Using Sysinternals Autoruns
Below you’ll see an overview of the application. It literally manages every single piece of software and services that are set to automatically start up on your computer. And from within it you can choose to enable or disable each piece. One particular use for it might be to mitigate in-office pranks from coworkers who setup scheduled tasks that mess with your user experience.

One feature that I especially like is the ability to jump straight into the Registry editor by right-clicking a registry entry in Autoruns. It can also jump to images or open up entries in Process Explorer. Each entry can even be automatically searched online, though that isn’t exactly hard to do yourself.

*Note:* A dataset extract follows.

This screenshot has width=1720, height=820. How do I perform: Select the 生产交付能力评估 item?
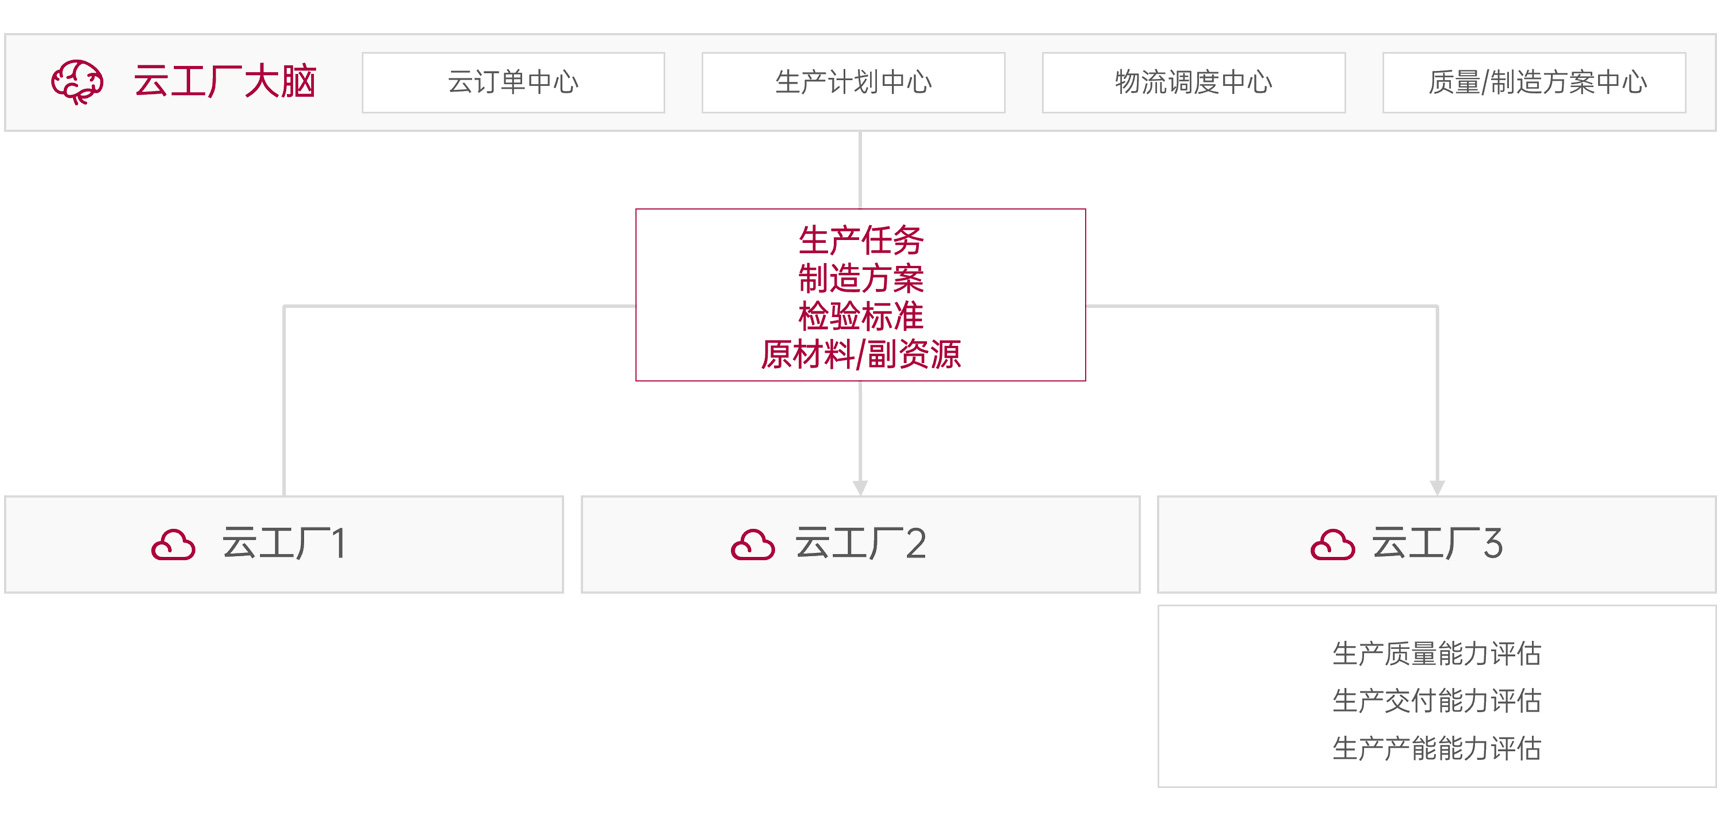click(x=1436, y=701)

Overall sysinternals’ Autoruns is a groovy program for complete startup management, and its free price makes it difficult to find a worthy comparison.
Autoruns and Systinternals is nothing new. It was started by Mark Russinovich and Bryce Cogswell when XP was in its heyday. But it’s still an extremely powerful utility, in fact, we’ve covered several of Mark’s utilities in Windows Sysinternals, including:
- Disk2VHD to run a physical computer in a VM
- CoreInfo to find out if your Windows 8 computer can run Hyper-V.
- The Blue Screen of Death Screensaver, which is still hilarious to run on your own machine or sneak it on a co-workers computer at the office.
While older, and nothing glamorous to look at graphics wise, these utilities are powerful and very useful on modern versions of Windows and the upcoming 8.1. If you’d like to get the entire collection of Sysinternals utilities, download the Sysinternals Suite from TechNet. It’s a 13MB download that you can stick on your flash drive because hey, you never know when you might need them!